Obesity rates plateau, show no sign of declining

January 19, 2012

After two decades of steady increases, U.S. obesity rates over the previous 12 years have remained at around 36% for adults and 17% among children, according to a CDC study in JAMA.

Data for the study came from the National Health and Nutrition Examination Surveys, which are compiled annually by the CDC's National Center for Health Statistics. The most recent data came from surveys with 6,000 adults and 4,000 children and teenagers who had their heights and weights measured in a mobile exam center in 2009 and 2010.

The study found that from 2009 to 2010, more than 78 million adults and almost 13 million children ages two to 19 were obese. Based on this data, the researchers found:

  • Between 35% and 36% of men and women were obese;
  • Obesity rates in men were similar across races, while 32% of white women were obese, compared with 59% of black women; and
  • 17% of children and teens were obese, varying from 14% among whites to almost 25% among blacks.

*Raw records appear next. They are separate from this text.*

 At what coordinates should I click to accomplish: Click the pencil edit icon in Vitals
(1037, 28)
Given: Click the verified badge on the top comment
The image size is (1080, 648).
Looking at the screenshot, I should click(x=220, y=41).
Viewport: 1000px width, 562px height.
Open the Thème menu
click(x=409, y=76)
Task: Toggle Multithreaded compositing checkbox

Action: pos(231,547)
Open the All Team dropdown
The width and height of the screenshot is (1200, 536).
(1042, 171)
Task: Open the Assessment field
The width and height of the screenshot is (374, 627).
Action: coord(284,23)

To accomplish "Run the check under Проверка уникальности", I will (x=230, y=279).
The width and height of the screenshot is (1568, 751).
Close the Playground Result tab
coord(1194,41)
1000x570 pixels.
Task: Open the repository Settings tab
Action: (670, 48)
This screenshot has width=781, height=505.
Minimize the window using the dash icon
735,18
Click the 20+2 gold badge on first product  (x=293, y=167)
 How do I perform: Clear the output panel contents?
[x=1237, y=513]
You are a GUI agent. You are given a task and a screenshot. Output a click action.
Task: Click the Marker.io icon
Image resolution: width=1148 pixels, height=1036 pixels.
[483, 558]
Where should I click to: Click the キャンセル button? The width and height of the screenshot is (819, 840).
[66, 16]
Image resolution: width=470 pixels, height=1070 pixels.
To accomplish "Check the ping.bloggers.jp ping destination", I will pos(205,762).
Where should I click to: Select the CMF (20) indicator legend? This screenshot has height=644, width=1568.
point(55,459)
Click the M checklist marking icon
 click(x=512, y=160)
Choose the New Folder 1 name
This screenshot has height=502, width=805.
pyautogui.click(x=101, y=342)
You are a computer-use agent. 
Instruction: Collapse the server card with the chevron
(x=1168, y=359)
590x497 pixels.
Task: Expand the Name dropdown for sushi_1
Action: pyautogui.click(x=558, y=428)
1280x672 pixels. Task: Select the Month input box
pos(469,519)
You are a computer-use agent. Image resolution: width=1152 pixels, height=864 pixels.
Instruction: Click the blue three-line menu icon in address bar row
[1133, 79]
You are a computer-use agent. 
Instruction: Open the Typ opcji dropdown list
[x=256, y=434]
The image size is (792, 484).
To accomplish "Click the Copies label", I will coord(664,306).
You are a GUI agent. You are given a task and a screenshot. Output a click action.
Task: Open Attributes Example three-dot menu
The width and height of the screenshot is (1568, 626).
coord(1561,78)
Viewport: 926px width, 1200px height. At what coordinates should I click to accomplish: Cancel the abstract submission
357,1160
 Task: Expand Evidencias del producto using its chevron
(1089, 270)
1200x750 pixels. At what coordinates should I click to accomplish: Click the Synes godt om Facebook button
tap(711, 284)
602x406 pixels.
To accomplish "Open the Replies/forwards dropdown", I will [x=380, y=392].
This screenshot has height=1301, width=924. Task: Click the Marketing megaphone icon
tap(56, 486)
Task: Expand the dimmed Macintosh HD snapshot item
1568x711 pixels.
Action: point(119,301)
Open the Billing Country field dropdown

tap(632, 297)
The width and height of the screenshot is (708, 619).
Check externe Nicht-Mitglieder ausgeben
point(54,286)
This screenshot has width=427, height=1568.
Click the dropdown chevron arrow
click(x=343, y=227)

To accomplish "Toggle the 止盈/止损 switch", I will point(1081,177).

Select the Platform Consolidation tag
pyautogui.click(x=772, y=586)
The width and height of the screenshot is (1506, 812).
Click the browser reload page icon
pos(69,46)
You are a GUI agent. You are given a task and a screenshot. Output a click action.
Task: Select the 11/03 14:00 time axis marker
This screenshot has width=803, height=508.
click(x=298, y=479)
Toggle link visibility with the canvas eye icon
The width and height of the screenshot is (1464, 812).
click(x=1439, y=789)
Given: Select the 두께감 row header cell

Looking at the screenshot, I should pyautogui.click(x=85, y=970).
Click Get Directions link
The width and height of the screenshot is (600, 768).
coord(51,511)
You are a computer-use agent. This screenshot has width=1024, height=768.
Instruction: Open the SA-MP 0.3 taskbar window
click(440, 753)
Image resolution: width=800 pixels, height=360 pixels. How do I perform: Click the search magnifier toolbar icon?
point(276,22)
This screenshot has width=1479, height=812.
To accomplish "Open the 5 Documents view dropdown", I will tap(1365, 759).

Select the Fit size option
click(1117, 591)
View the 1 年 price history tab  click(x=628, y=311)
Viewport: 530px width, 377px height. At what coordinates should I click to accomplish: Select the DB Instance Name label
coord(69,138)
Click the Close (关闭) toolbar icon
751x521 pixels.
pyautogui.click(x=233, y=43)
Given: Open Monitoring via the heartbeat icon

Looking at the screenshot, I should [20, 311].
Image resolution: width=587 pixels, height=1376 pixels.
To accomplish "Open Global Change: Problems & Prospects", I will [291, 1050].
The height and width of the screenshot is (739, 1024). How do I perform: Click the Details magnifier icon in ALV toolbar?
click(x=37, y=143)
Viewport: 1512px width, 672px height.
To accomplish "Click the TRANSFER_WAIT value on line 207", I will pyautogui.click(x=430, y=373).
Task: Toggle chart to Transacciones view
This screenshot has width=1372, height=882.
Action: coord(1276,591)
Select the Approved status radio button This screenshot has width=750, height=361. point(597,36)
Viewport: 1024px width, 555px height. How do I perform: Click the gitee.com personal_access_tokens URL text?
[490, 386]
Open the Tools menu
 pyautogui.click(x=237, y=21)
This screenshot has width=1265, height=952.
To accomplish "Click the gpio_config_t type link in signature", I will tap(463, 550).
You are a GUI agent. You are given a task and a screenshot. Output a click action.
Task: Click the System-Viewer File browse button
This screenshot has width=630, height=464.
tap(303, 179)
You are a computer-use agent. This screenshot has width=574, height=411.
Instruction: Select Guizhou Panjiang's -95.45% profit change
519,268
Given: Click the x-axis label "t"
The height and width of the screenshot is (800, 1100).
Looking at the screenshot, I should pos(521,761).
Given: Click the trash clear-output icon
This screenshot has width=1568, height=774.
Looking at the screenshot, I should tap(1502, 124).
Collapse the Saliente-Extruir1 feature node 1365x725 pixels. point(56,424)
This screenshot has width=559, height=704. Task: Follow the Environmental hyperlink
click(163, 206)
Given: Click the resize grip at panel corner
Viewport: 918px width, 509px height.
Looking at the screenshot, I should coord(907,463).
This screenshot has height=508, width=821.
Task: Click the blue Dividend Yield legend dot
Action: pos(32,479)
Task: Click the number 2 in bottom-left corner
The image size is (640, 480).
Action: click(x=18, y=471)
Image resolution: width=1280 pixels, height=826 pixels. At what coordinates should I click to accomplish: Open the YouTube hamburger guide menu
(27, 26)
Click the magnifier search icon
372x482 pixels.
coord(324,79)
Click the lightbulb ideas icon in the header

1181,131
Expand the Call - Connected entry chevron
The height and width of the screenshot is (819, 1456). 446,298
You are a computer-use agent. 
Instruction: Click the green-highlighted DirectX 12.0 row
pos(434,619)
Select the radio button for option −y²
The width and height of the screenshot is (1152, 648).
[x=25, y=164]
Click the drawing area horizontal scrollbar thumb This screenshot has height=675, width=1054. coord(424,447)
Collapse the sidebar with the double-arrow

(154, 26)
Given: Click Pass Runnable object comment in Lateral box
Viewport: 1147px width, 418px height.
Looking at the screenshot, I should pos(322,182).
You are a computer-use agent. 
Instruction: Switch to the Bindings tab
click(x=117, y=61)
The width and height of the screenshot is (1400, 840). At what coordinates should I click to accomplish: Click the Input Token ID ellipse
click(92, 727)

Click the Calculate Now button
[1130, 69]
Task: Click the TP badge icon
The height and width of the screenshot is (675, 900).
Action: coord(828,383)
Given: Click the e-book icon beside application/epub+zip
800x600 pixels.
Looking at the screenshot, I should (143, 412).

Compared with data from 1999 to 2000, the numbers showed a less than 1% annual increase in obesity rates for men and no net increase in women. Overall rates also were similar across the decade for girls, with a slight increase in obesity among teenage boys, according to the findings.

CDC researcher Cynthia Ogden said, "It's good that we didn't see increases," but, "[o]n the other hand, we didn't see any decreases in any group."

Elbert Huang, an associate professor of medicine at the University of Chicago, said that even if obesity rates remain stable, there will be dramatic future increases in diabetes and associated costs (Parker-Pope, "Well," New York Times, 1/17; Tanner, AP/Boston Globe, 1/17; Pittman, Reuters, 1/17).